As for the article at hand; its stupid to say the least; its, ‘LOOK! I CAN INSTALL MALICIOUS CODE!’ then she admits she was requested authorisation to carry out the said malicious code insertion. Sorry, there is a WORLD of difference between something being able to get inserted without user knowledge, and someone being asked for administrator access for a said application.
If I were a true “Black Hat” and had malicious intentions and was given the opportunity to audit the next version of Windows, which is guaranteed to inherit a huge install base off of PCs preloaded with Vista next year, the last thing I would do is actually inform Microsoft of any serious problems. I would wait Vista to be released and in the hands of millions and then release exploits or keep them to myself for my own gains. I’d wager that there is going to be several 0-Day exploits come around when Vista does ship.
<noise of hand smacking against forehead> It is a conference dealing with Black Hats, not for Black Hats. So strange that Hurrican emergency Procedure meetings are attended by so few Hurricans…
I gave you a +1 for stating the obvious in a way that gave me the biggest laugh of the day … 😀
^
Stop watching Hacker Movies.
Trying to con a multi-billion dollar corporation?
Yeah right!
These days, Microsoft has tons of static analysis and basically anything that was written recently has to go through it. The main tool is called PREfast and it uses annotations in the source code to improve its analysis (take a look at any recent Platform SDK headers or the VC2005 CRT headers to see what I mean). They also invest time into modeling threats and trying to add layers to minimize the effect of a single security error.
On the other hand, there are still flaws that slip through and patching is the only way to handle that. I don’t think any commercial systems are going to be totally secure on the first shot and the only way to make it better is to iteratively improve security as new vulnerabilities are found. I think we’re going to see a number of Vista TCP/IP vulnerabilities until about SP1, for instance.
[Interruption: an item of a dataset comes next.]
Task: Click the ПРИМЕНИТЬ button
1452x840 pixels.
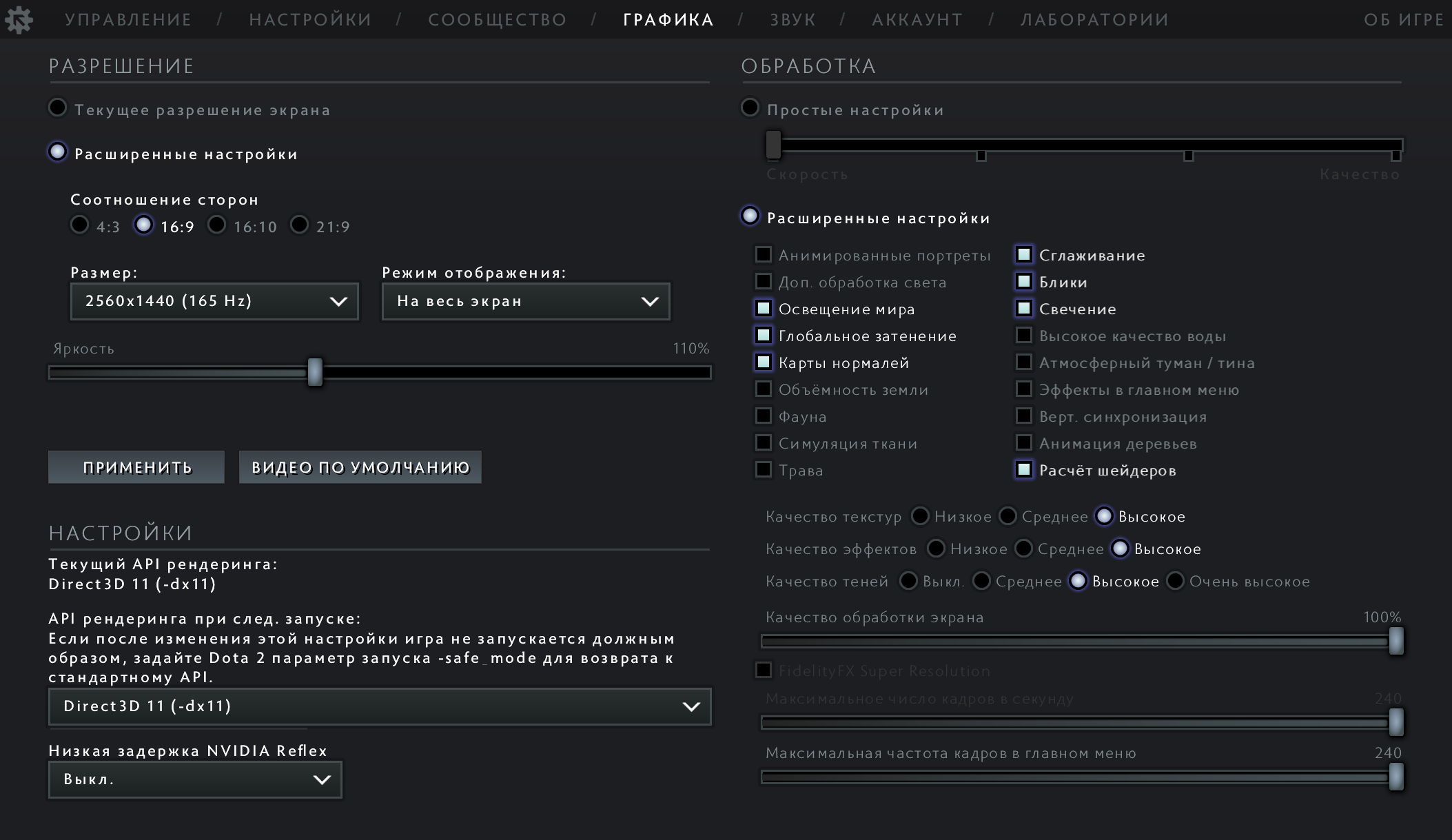Action: tap(136, 467)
Anyone want to put place numbers on how long it will take the actual `Black Hats` to puncture Micro Silly’s latest offering? Then a secondary one on when the first security patch will be issued?
Edited 2006-08-05 20:30
“Anyone want to put place numbers on how long it will take the actual `Black Hats` to puncture Micro Silly’s latest offering?”
While we are betting, I’m taking bets on how long it will take for the 2.6 kernel to hit 100 secunia advisories.
http://secunia.com/product/2719/
I’m not at all sure how long it’s going to take. With 80 plus percent of the market running Windows, not long. What I am sure of; MS is taking some huge steps to become a much smaller target.
When MS force feeds IE7 to it’s XP users, they will seriously cut down on their exposure for those not upgrading to Vista. Vista users are going to get IE7, Defender, and some other protection with the package.
You can hate MS, and this opinion all ya want..
But, IE7 is going to cure a lot of XP’s problems at no cost to the users.
Except compatibility and speed… I think IE7 isn’t quite as fast as 6.